> [Document excerpt]:
--- Start ---

Grampian Acquisition Grows SMG Ad Revenues

The first full year since the acquisition of Grampian Television by Scottish Media Group (SMG) (see Scottish Media Soars On Merger Talk) has seen the latter’s broadcasting turnover increase by 15% to £115.8 million in the year ended 31 December 1998. Year on year ad revenue grew by 6% for Grampian and 3% for SMG’s other broadcasting division, Scottish Television (STV). This compares to growth of 5% for the ITV Network as a whole.

SMG says that the revenues for STV were held back as a result of Proctor & Gamble, a major advertiser, reducing spend in Central Scotland by £2 million to test the effectiveness of their advertising campaigns.

“We have continued to develop the commercial and programming strengths of our channels and have revamped our regional programmes during 1998 in addition to securing a four year agreement for Scottish football television rights,” the company said this morning.

Newspaper publishing turnover grew slightly from £62.5 million to £63.6 million on the back of advertising revenues up by 5%. National display advertising grew by 13%. Overall circulation for SMG papers, which include the Herald, fell slightly over the year. The company launched a new Sunday paper, the Sunday Herald into the Scottish market, on 7 February this year.

“While we have had a very successful year in developing and improving of our existing businesses we were not able, during 1998, to complete the next step of our corporate development and expand outside of Scotland,” says Calum MacLeod, acting chairman. However, In January 1999 Scottish Media made its first move into business outside Scotland with a £35 million bid for outdoor company, Primesight (see Scottish Media Moves Into Outdoor With £35m Primesight Bid).

In February 1998, Scottish Media sold its 18% investment in Ulster Television for £23.9 million (see Scottish Media Sells Ulster Stake). SMG’s 20% stake in GMTV is also currently under review.

“Scottish Media Group remains financially robust and is very well placed to continue its development both organically and through further acquisitions. Primesight offers us an entry into a complementary and fast growing media sector with much potential for future development. I am confident that the strong management team we have in place will continue to grow this business, improve performance and create further shareholder value,” says MacLeod.

The company this morning reported pre-tax profits up by 12% to £46.0 million and operating profit up by 15% to £48.6 million. Earnings per share grew by 7% to 49.8p. Since the beginning of trade this morning, the Group’s share price had fallen by 17p on Friday’s close to stand at 865p by midday today.

--- End ---

> [Direction 1]:
Answer these from the SMG results report:
(a) By what percentage did Grampian's ad revenue grow year on year?
(b) On what date was the Sunday Herald launched?
(c) How much was Scottish Media's bid for Primesight?
> [Direction 2]: List every television broadcaster or network that the SMG results report names.
> [Direction 3]: Reproduce everything in the SMG results report from "SMG says that" down to "their advertising campaigns.", word for word.

> [Information provided]:
--- Start ---

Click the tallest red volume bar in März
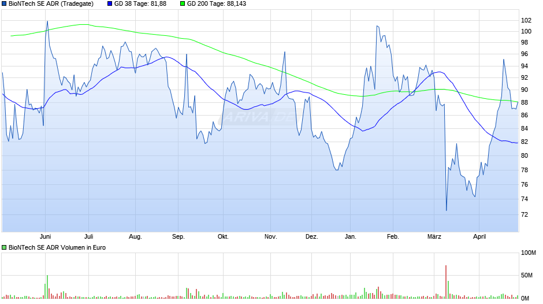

--- End ---

> [Reply 1]:
(a) 6%
(b) 7 February
(c) £35 million

> [Reply 2]:
Grampian Television
Scottish Television (STV)
ITV Network
Ulster Television
GMTV

> [Reply 3]:
SMG says that the revenues for STV were held back as a result of Proctor & Gamble, a major advertiser, reducing spend in Central Scotland by £2 million to test the effectiveness of their advertising campaigns.